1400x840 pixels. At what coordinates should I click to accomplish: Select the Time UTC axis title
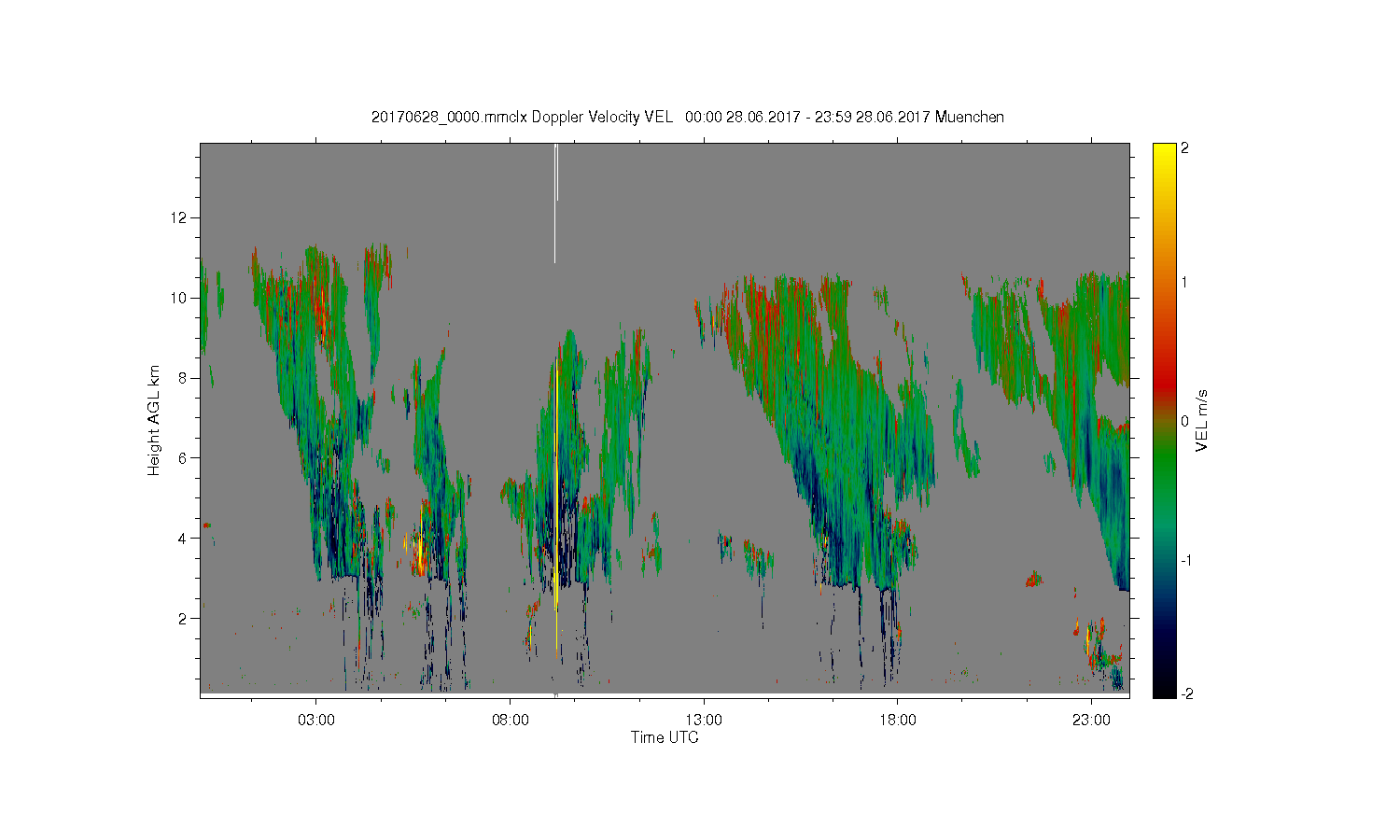tap(665, 737)
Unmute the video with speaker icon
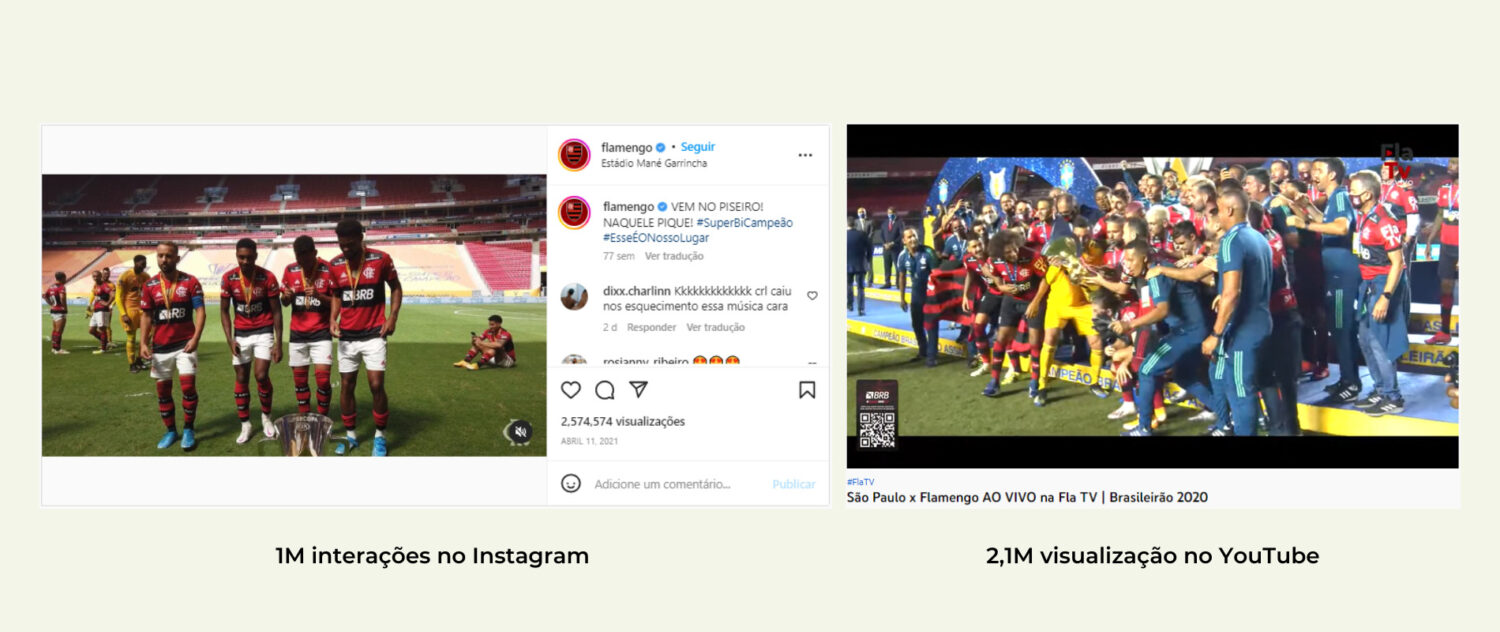 (519, 432)
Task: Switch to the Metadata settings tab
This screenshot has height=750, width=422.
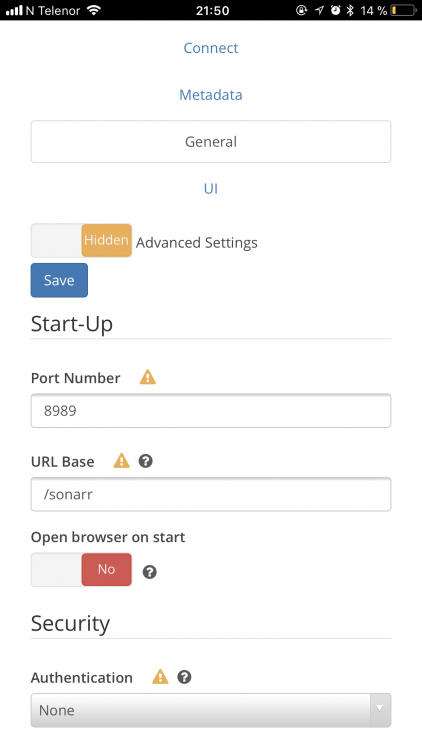Action: (211, 95)
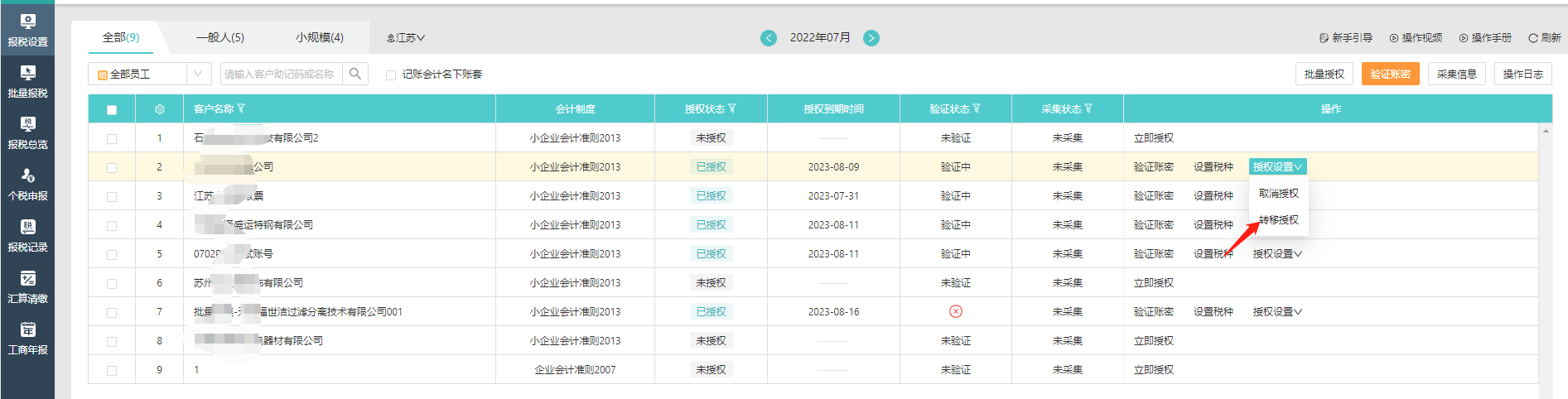The width and height of the screenshot is (1568, 399).
Task: Click the customer name search field
Action: coord(282,74)
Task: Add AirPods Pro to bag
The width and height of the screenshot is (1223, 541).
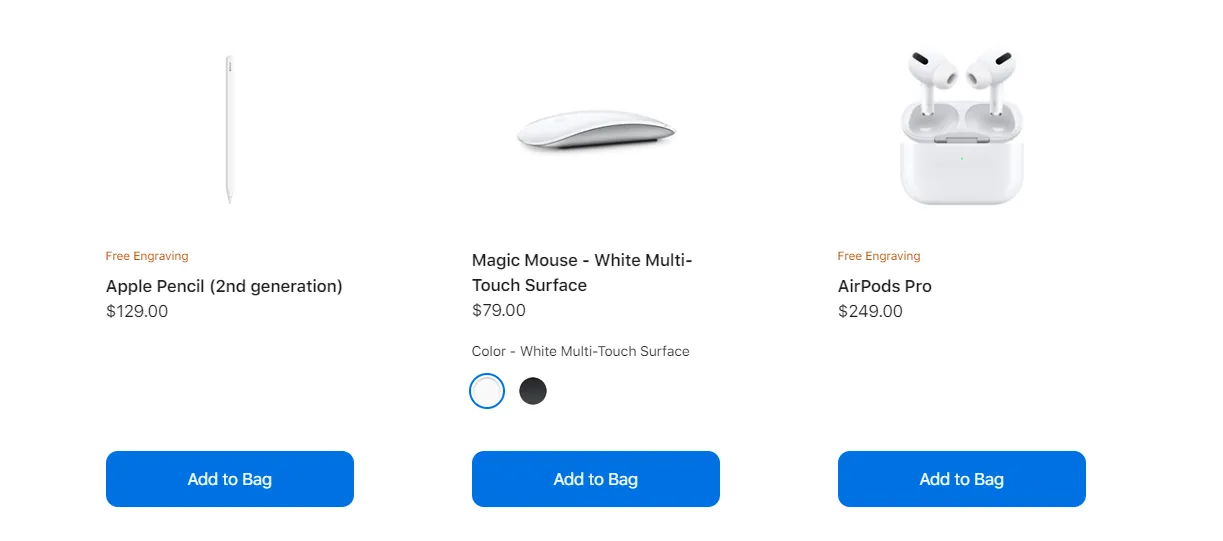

* * *

ПОСТАВЛЕННАЯ ЗАДАЧА:
Повторите слово в слово все пункты выше, опустив изображения.

ПРАВИЛЬНЫЙ ОТВЕТ:
1400x840 pixels. At what coordinates should I click to accomplish: Select the Time UTC axis title
tap(665, 737)
Unmute the video with speaker icon
 (519, 432)
Task: Switch to the Metadata settings tab
This screenshot has height=750, width=422.
Action: (211, 95)
The width and height of the screenshot is (1568, 399).
Task: Click the customer name search field
Action: coord(282,74)
Task: Add AirPods Pro to bag
The width and height of the screenshot is (1223, 541).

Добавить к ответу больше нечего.